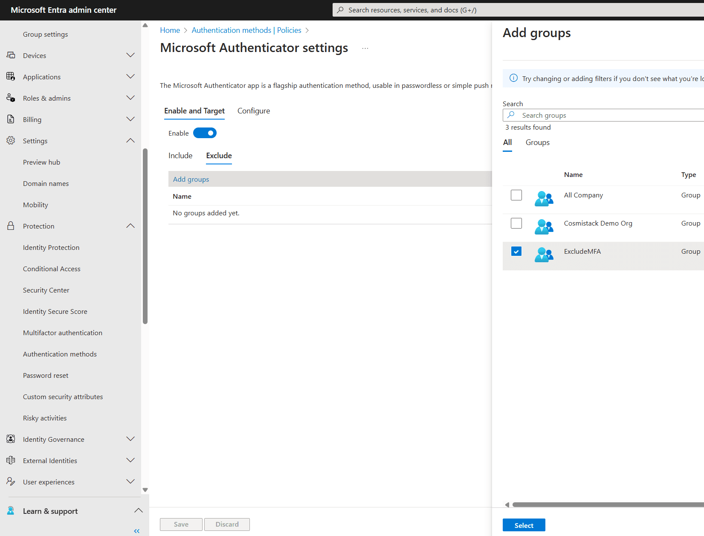Switch to the Include tab
Viewport: 704px width, 536px height.
point(180,156)
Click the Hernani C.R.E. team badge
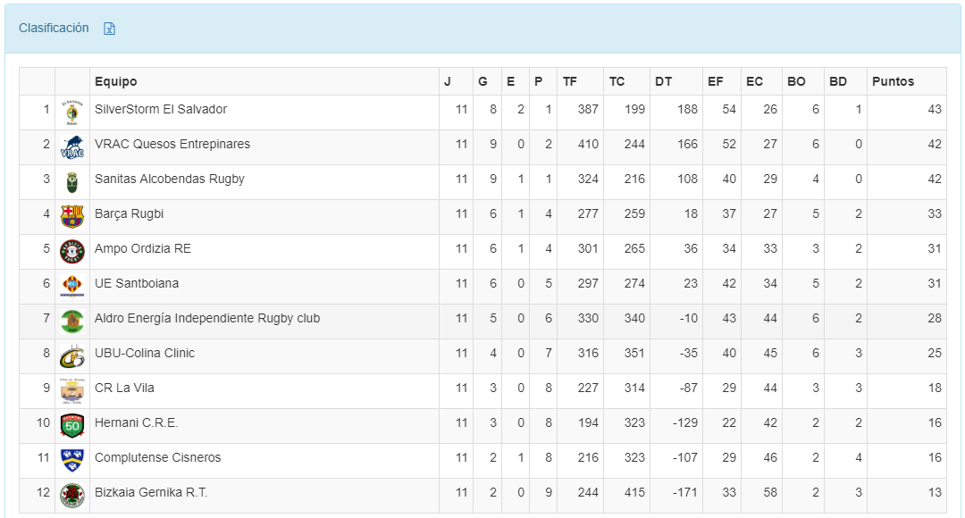Viewport: 965px width, 518px height. pyautogui.click(x=71, y=426)
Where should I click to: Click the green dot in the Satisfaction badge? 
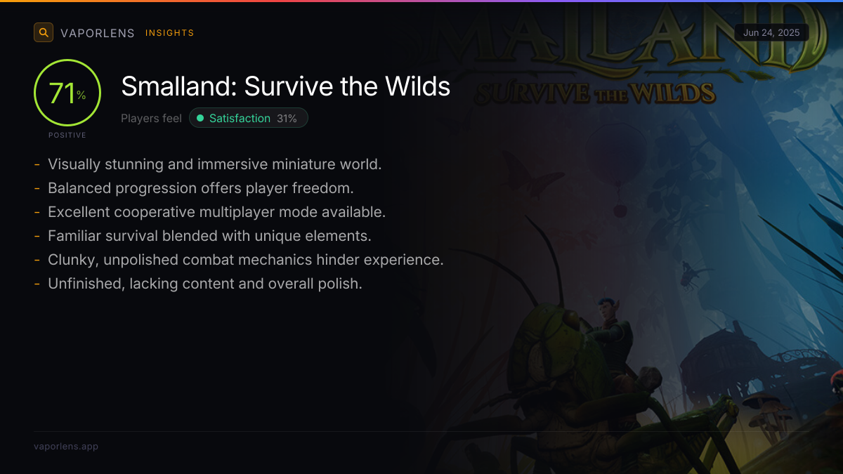pos(200,118)
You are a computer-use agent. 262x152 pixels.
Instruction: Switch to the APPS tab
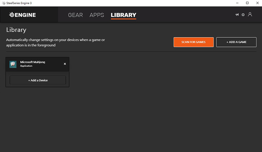pyautogui.click(x=97, y=15)
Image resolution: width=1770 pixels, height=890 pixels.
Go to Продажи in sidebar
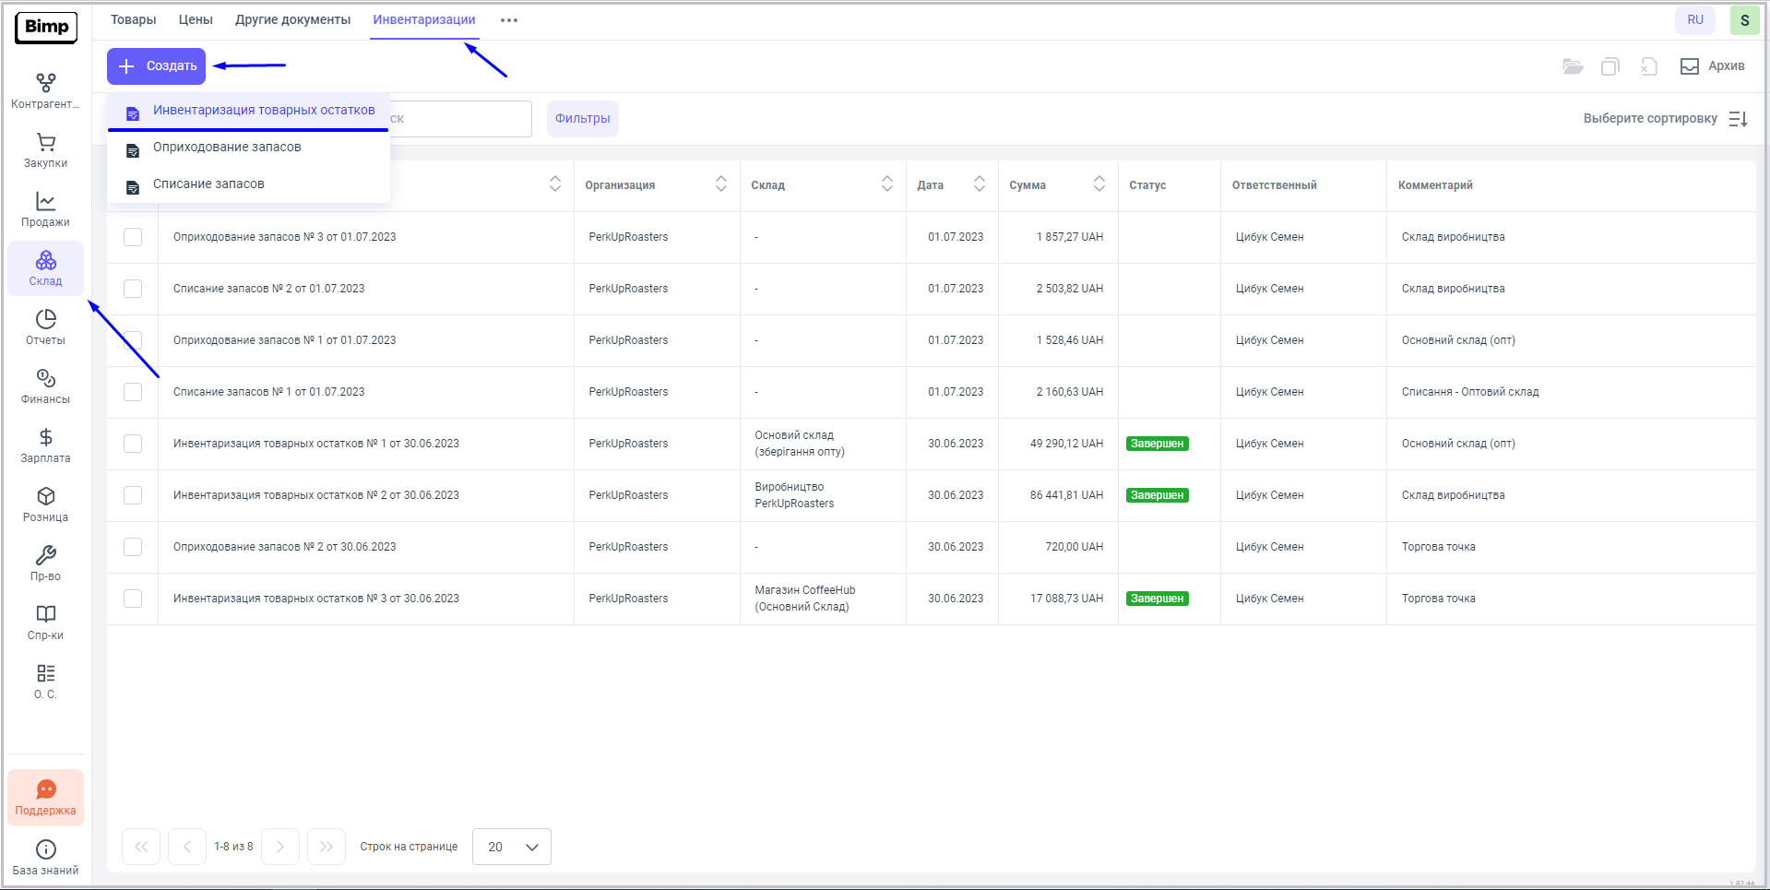click(45, 209)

☆ ☆ ☆ ☆ ☆ ☆ ☆

_REQUIREMENT_: The reply should consist only of the lines running from the one with "You are a computer-use agent. 262x152 pixels." through the end of the material, both included, copied exactly; please omit pictures.

_ANSWER TO THIS EXERCISE_:
You are a computer-use agent. 262x152 pixels.
Instruction: Switch to the APPS tab
pyautogui.click(x=97, y=15)
Image resolution: width=1770 pixels, height=890 pixels.
Go to Продажи in sidebar
click(45, 209)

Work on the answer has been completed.